There has been widespread reporting that Apple will be ditching Google Maps in favor of its own solution. According to online reports the unveiling of an in-house Apple maps will take place at WWDC alongside the introduction of iOS 6.
There is sufficient evidence to believe that this will actually happen. The reports are from online sources that have been right about these kinds of things in the past. Additionally, Apple also has already ditched Google Maps in the iOS version of iPhoto. Yet for such a monumental shift, it better be outstanding.
For most Internet and smartphone consumers, Google Maps is the gold standard for mapping technology. Being able to tap and hold on a location and instantly get Street View is incredibly useful. Having the familiar of interface of Google Maps on an iPad or iPhone creates a seamless experience when coming from the desktop.
However, the timing is probably right to make this leap. As Android has grown, Google has rapidly added features to its own Google Maps app, such as navigation, indoor maps, and Google Offers, that don’t exist on iOS. Users can bookmark a location on their computer when signed in to Google Maps, and find it on their Android device. The current Apple maps app has changed little since the iPhone’s 2007 introduction.
If it does it right, Apple can create another proprietary application that iPhone users can use to snub their nose at Android fans. Blow it, and they could give someone who is a heavy user of Google services one more reason to switch to Android.
With every product launch, Apple always tries to do the former. Its most recent major update to iOS, iCloud, was a major leap forward for music syncing. Yet as is often the case, it came with some initial limitations. Users couldn’t delete images from their device. And Mac users are still forced to go through the bloated iPhoto to retrieve their Photo Stream images.
In short, while Apple makes incredible hardware and rock-solid operating systems, it doesn’t always blow away the competition when it comes to designing a high level of functionality in its applications and software.
Much of Apple’s apps feels like novelty pieces: they look fantastic and better than its competitors, but often have missing features. In such a critical piece of a mobile operating system, that just can’t happen.
Will the new Apple maps app include navigation? Both Android and Windows Phone include free turn-by-turn navigation apps on their devices. However, iOS users must download a third-party app that is likely to cost around $20 or more.
The good news in all of this is that some of the images behind the technology look amazing. Some even say that Apple will, indeed, release a product far superior to Google Maps. Yet even if it looks better, will it have the kinds of features that are essential to those often using their phones to track down places while on the go?

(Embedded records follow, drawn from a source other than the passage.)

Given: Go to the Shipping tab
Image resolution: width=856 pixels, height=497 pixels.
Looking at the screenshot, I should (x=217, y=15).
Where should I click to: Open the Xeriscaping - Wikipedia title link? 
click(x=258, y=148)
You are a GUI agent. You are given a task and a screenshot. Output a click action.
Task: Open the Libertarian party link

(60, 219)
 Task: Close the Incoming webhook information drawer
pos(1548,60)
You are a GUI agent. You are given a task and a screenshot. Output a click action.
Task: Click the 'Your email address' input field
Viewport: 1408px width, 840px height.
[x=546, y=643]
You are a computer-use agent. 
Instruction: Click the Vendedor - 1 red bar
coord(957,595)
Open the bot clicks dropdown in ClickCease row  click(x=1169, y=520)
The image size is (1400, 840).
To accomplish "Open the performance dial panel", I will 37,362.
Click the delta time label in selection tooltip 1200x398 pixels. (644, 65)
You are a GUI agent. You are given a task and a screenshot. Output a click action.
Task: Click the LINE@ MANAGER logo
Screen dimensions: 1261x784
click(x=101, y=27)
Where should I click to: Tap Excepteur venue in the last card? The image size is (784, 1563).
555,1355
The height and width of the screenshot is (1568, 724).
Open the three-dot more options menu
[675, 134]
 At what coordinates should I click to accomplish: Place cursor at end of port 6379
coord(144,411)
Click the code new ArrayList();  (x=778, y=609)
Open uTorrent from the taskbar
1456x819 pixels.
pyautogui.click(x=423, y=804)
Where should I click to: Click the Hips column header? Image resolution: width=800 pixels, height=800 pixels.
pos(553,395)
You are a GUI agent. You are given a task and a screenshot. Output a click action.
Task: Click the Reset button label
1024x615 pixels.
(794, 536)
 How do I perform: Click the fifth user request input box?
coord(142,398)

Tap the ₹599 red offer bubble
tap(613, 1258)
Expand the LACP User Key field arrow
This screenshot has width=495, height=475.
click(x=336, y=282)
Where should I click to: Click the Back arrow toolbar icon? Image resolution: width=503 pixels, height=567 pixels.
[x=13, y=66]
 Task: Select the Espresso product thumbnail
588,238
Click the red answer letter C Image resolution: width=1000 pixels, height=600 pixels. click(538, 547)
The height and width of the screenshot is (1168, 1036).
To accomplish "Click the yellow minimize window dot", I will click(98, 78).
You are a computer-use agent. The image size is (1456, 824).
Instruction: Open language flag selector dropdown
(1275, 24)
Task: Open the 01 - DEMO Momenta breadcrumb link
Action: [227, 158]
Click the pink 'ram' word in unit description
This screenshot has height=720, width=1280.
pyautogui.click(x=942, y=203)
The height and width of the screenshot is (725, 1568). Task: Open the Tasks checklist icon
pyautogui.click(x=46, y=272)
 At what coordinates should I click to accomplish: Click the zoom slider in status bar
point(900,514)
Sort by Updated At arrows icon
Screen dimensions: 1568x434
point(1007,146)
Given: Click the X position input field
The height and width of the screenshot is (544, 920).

Should Apple’s maps fall short, there is always the possibility that Google could release a Google Maps app through the App Store, like it has done with its other services (though unfortunately some have been lackluster). Google could then add in some extras not found in the Apple maps app, or put in a half-baked application, as it did with Gmail for iOS.
In the end this issue shows the growing gaps between the Apple and Google ecosystems. Users are more often being forced to choose one and forego the other.